JACKSON—Finding they had no direct, substantial, legally protected interest, a district court judge said Secretary of State Chuck Gray, two legislators and an anti-abortion group could not join a suit challenging Wyoming’s abortion-ban law.

Ninth District Judge Melissa Owens ruled from the bench Friday after hearing almost two-and-a-half hours of arguments regarding proposed involvement of Gray, Reps. Chip Neiman (R-Hulett) and Rachel Rodriguez-Williams (R-Cody) and Right to Life of Wyoming.

“There’s no room in this courtroom to make this a political foreground.”

Judge Melissa Owens

Among other reasons, Owens said involvement of the proposed intervenors would unduly complicate and delay the case and politicize the issue. “There’s no room in this courtroom to make this a political foreground,” she said.

The judicial framework “seems to be working as it is supposed to,” Owens said. She denied intervenor status, in part, to avoid the case becoming a “political-judicial process.”
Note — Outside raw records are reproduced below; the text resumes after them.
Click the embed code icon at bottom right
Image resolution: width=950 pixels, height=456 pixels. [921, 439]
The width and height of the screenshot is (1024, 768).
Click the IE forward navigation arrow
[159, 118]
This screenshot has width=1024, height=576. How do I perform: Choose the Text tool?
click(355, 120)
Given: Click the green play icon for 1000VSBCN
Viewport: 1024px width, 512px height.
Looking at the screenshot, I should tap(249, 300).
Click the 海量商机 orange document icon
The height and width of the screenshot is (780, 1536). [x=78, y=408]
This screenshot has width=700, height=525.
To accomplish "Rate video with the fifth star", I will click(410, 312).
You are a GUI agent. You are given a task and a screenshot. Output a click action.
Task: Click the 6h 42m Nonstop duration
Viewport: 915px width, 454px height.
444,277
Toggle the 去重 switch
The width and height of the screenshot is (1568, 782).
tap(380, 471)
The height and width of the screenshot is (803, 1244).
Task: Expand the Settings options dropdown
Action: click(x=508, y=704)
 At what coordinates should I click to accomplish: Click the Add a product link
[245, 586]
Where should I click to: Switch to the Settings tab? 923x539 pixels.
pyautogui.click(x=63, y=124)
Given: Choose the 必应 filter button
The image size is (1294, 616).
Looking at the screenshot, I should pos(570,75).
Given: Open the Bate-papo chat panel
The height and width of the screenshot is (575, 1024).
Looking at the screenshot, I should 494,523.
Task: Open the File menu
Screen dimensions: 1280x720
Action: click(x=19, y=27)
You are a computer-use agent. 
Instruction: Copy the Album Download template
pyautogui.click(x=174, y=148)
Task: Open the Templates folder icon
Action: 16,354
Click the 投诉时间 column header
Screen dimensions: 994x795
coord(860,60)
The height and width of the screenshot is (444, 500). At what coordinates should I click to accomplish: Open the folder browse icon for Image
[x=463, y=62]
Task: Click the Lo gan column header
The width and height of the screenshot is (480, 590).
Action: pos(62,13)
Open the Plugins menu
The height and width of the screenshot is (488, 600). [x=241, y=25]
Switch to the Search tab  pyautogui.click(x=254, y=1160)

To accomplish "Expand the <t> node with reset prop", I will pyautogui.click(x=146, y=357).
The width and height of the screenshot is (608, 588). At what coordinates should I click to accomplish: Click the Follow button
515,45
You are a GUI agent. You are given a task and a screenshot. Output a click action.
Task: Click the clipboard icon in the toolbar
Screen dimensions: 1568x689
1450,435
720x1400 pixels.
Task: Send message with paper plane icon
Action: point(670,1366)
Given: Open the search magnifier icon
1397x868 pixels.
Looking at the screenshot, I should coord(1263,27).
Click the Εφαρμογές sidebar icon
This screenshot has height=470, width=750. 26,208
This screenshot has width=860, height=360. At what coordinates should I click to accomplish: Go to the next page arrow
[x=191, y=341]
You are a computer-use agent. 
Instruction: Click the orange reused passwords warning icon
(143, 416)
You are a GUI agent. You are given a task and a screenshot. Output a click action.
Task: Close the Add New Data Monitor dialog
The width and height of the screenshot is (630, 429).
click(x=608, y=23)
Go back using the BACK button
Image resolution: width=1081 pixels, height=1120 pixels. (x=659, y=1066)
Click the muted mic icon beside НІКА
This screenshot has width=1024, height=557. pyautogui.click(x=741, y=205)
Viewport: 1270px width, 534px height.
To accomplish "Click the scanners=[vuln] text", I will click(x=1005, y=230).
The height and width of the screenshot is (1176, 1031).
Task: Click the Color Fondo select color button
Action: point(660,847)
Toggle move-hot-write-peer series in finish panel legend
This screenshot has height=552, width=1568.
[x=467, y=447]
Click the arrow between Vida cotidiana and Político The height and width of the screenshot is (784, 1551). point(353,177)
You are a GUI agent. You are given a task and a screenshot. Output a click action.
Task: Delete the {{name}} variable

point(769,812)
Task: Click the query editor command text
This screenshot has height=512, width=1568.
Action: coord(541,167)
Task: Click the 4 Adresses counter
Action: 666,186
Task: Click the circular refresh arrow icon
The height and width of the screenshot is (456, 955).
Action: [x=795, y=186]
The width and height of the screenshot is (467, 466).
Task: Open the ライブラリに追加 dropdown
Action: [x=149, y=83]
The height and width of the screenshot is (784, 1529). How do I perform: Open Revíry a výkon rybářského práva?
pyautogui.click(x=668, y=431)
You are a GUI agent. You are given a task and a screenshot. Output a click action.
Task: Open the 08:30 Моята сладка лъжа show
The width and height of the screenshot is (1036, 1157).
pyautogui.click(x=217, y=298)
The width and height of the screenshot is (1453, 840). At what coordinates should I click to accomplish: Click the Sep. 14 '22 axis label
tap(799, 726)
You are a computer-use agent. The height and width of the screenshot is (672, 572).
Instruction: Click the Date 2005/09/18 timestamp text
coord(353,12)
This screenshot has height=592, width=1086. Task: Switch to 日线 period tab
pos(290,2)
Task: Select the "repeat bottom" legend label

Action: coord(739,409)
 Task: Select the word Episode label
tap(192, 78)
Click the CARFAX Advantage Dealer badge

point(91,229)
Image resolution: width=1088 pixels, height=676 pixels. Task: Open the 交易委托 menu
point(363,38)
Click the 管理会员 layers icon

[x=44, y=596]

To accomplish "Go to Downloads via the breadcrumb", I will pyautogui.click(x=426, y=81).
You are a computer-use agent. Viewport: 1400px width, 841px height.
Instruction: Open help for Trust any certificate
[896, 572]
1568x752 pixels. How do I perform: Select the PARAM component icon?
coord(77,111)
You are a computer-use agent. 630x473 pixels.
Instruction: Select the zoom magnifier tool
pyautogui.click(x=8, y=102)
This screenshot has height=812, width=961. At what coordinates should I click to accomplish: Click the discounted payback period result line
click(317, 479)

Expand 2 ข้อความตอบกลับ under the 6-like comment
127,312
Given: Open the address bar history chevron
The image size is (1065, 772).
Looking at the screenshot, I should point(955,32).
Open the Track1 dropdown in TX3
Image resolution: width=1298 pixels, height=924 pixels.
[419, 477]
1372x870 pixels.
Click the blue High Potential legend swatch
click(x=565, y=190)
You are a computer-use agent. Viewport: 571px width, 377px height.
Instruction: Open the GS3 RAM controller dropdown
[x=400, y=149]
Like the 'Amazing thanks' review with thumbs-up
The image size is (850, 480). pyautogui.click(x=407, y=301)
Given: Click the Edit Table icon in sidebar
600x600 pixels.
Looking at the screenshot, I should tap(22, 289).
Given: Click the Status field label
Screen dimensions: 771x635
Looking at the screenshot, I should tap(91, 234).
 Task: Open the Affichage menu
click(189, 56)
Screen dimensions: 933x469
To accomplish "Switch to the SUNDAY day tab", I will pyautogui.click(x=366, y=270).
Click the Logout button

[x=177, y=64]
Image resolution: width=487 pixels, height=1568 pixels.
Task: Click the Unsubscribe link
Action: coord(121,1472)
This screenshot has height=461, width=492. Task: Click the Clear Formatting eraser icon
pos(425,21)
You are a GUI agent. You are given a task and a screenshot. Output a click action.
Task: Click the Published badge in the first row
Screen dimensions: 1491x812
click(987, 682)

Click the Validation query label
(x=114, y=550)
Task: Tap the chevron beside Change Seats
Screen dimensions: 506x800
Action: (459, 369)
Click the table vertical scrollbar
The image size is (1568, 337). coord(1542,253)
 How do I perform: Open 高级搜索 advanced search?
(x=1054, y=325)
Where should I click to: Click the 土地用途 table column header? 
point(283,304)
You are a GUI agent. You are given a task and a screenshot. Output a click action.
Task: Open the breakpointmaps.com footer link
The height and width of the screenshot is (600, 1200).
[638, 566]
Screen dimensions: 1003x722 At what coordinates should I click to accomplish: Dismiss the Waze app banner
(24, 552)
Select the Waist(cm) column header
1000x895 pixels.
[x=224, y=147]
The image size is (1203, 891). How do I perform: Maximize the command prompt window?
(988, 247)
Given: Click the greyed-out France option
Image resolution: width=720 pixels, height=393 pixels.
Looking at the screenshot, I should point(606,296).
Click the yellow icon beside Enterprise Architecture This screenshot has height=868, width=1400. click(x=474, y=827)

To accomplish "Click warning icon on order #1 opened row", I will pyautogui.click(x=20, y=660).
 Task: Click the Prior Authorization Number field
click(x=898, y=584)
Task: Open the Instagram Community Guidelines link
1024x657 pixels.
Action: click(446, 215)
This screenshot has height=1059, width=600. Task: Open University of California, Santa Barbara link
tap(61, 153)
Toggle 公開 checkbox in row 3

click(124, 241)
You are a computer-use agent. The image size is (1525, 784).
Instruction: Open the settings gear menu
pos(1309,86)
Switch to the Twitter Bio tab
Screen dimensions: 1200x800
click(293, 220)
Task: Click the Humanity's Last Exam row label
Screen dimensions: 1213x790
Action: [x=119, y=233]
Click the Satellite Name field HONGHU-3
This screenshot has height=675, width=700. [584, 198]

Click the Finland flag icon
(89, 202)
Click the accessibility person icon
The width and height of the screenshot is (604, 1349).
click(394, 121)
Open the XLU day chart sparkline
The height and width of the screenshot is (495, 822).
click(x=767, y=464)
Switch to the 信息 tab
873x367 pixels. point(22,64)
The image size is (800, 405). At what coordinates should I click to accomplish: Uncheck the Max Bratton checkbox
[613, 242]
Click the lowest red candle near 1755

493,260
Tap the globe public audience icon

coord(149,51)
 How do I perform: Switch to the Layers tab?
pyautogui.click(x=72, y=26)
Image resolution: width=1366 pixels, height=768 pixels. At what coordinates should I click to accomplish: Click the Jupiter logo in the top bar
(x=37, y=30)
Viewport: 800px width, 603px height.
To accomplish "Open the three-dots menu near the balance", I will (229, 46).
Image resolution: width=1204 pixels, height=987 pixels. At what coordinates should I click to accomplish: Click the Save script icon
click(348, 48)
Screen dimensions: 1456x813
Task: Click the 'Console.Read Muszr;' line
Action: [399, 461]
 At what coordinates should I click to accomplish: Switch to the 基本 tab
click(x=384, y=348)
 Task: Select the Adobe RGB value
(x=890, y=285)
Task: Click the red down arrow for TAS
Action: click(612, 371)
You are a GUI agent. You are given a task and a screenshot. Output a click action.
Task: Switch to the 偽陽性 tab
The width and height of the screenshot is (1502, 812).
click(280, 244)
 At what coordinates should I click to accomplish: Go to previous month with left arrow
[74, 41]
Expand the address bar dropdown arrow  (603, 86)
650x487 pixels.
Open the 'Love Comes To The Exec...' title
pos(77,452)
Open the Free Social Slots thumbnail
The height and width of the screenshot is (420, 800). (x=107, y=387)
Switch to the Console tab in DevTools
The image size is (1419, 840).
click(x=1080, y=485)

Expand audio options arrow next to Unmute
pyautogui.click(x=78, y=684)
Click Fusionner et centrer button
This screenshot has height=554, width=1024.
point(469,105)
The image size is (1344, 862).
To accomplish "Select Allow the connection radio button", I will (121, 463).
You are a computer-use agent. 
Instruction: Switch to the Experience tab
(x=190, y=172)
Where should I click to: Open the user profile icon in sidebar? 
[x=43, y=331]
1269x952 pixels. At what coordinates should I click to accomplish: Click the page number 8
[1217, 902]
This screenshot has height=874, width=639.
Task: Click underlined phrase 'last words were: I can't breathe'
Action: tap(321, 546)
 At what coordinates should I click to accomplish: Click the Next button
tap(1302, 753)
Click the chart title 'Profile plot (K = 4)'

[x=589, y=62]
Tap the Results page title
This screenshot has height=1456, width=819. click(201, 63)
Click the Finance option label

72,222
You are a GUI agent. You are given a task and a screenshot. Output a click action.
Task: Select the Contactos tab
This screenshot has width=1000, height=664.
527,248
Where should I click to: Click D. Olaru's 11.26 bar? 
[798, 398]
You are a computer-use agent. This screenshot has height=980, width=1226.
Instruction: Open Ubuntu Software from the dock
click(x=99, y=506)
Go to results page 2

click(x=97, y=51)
She made her comments as Neiman, Rodriguez-Williams and their attorney Timothy Garrison of Alliance Defending Freedom sat before her. The legislators and other proposed intervenors wanted to join Gov. Mark Gordon and other officials in defending the state’s near-total abortion ban law against a suit brought by several women and healthcare providers. ADF represented the would-be intervenors pro bono, according to Gray.

The plaintiffs, Attorney General Bridget Hill and Gordon opposed the secretary of state’s request to join their defense.

Owens has already temporarily stopped enforcement of the law and told the state to inform all prosecutors about her decision.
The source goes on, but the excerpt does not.